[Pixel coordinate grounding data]
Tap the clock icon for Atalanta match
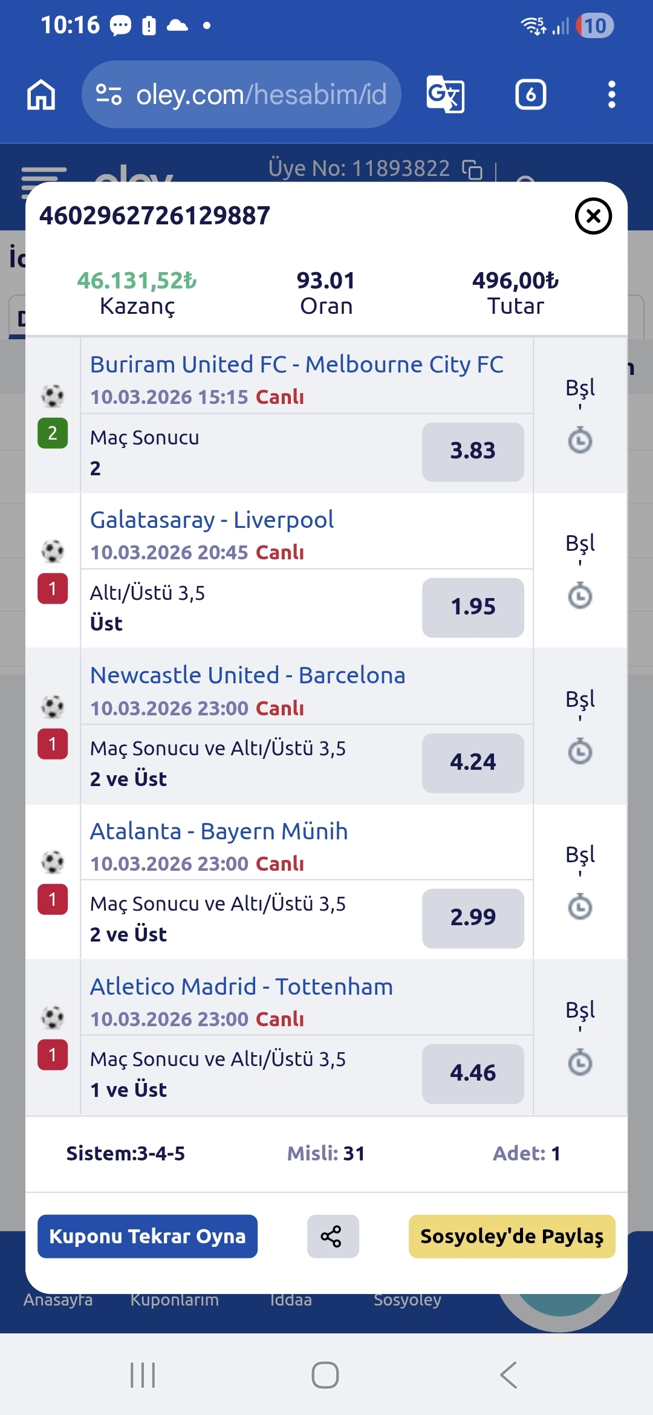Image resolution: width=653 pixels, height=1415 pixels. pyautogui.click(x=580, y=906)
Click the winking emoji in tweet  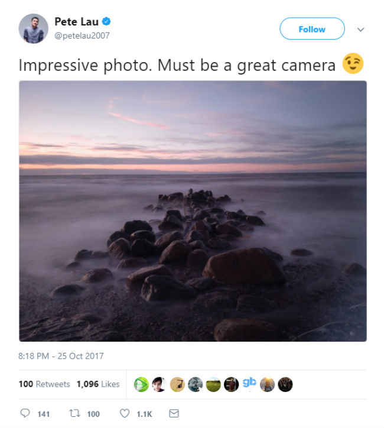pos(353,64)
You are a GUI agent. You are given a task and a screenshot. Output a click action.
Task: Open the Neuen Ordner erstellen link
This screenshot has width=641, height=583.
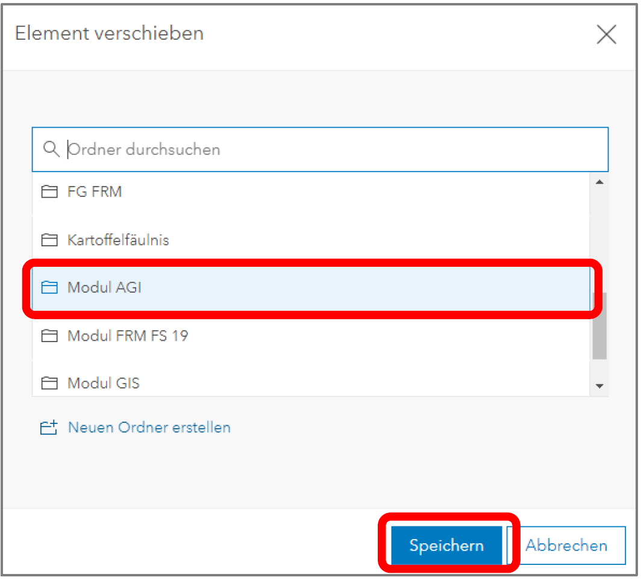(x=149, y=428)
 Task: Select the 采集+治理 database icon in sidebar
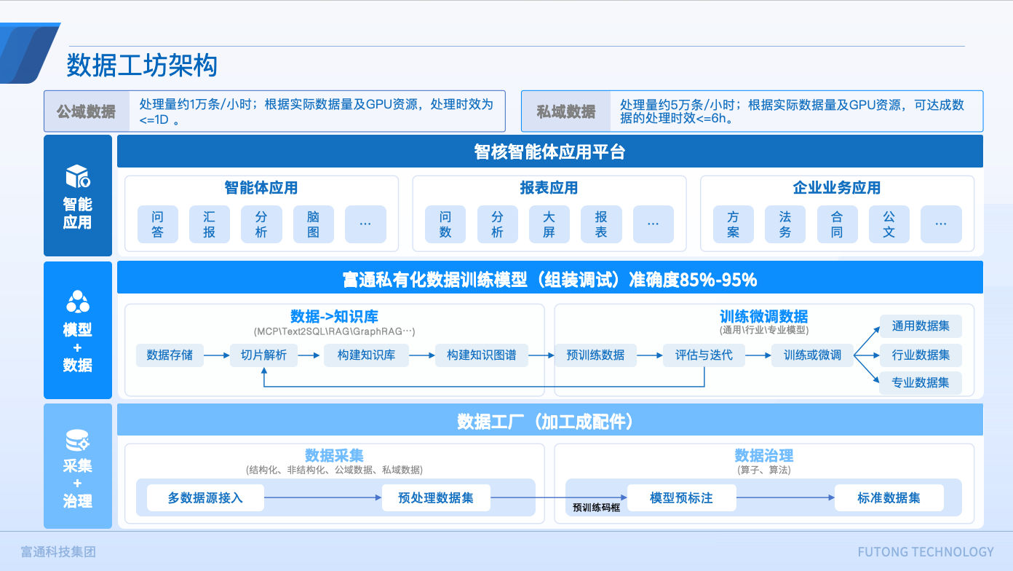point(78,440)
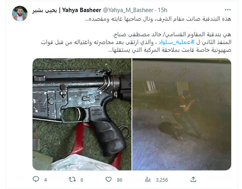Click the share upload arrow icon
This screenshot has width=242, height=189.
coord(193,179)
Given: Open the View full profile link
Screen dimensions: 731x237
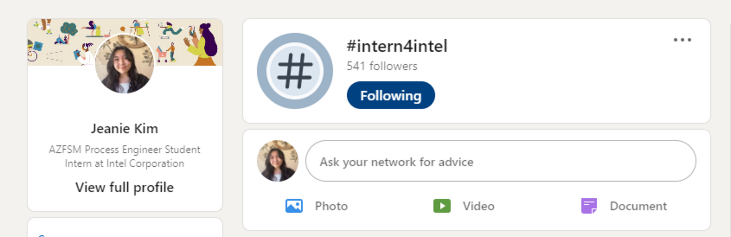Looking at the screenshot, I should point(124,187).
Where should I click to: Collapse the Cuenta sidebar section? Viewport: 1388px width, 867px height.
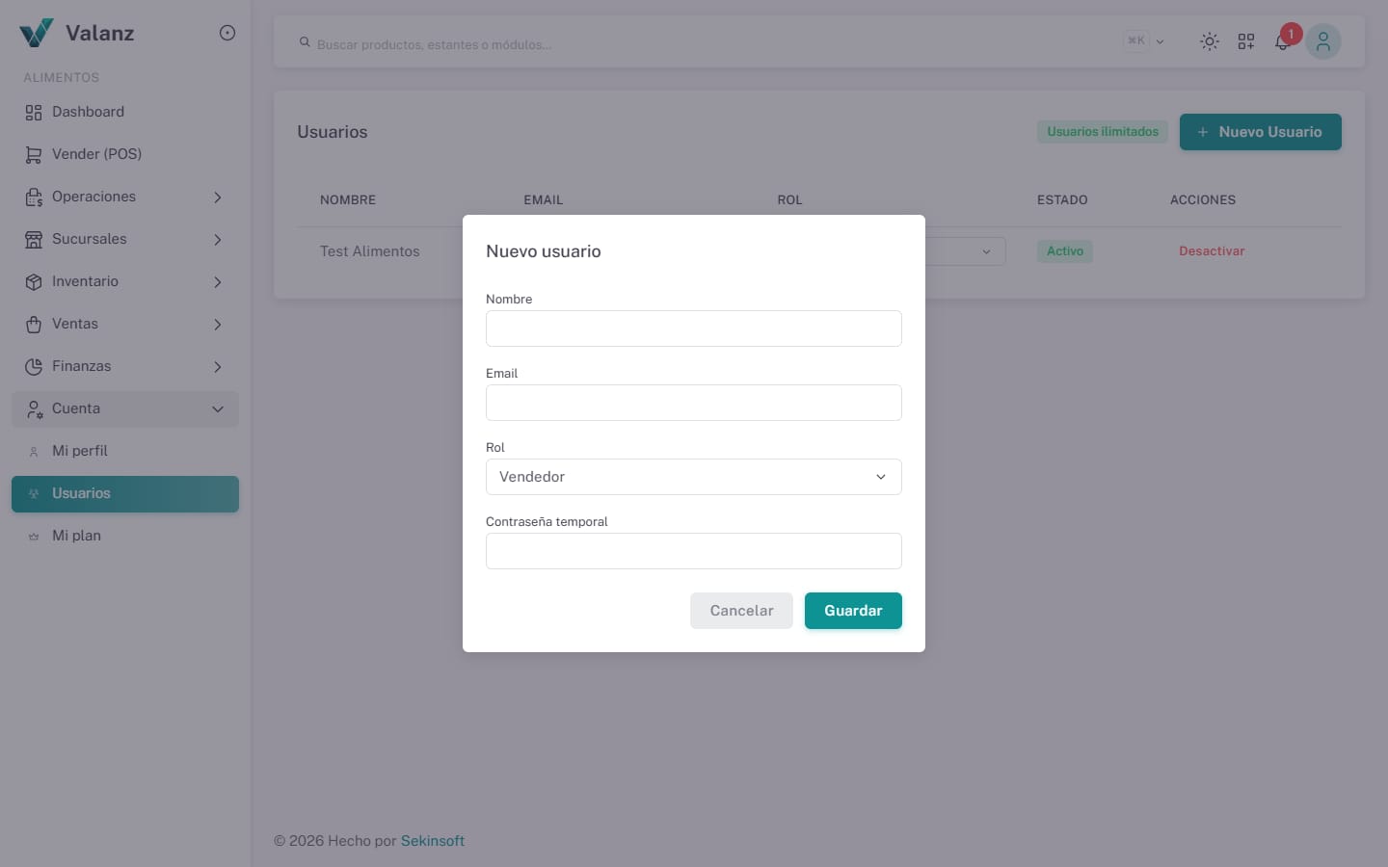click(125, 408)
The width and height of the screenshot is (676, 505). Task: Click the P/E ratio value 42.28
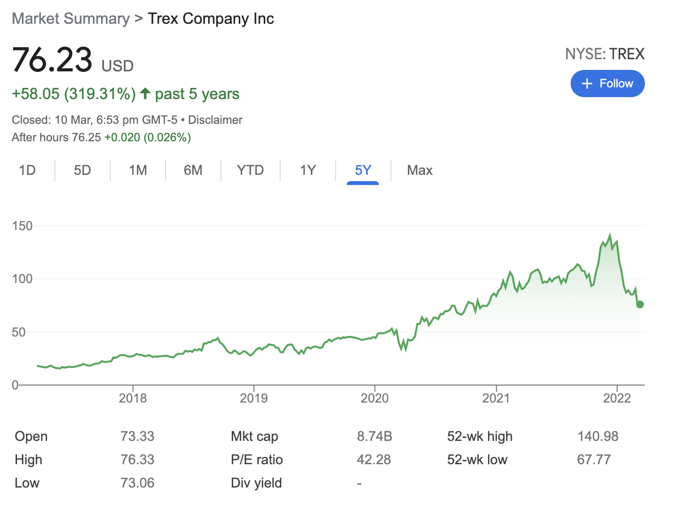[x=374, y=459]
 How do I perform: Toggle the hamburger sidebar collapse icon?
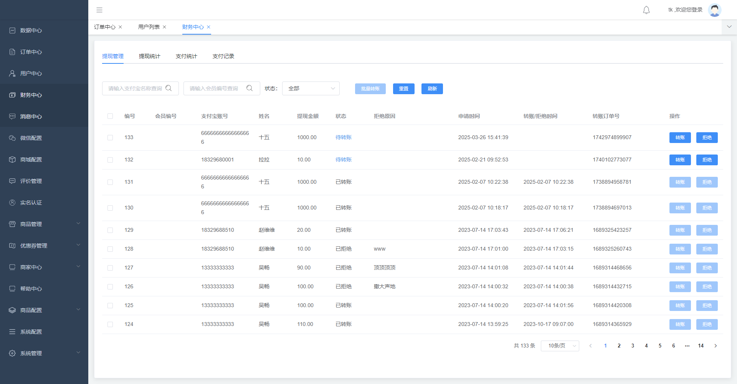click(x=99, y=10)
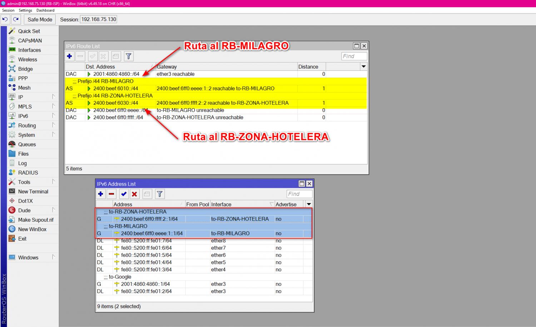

TASK OBJECTIVE: The response must repeat exactly the lines above from the one with "You are a GUI" through the one with "Given: Open the View full profile link", including both, and must contain no pictures and no other text.

WRITTEN ANSWER:
You are a GUI agent. You are given a task and a screenshot. Output a click action.
Task: Open the Neuen Ordner erstellen link
This screenshot has width=641, height=583.
(x=149, y=428)
 Task: Select the 采集+治理 database icon in sidebar
point(78,440)
Click the share upload arrow icon
This screenshot has width=242, height=189.
coord(193,179)
Given: Open the View full profile link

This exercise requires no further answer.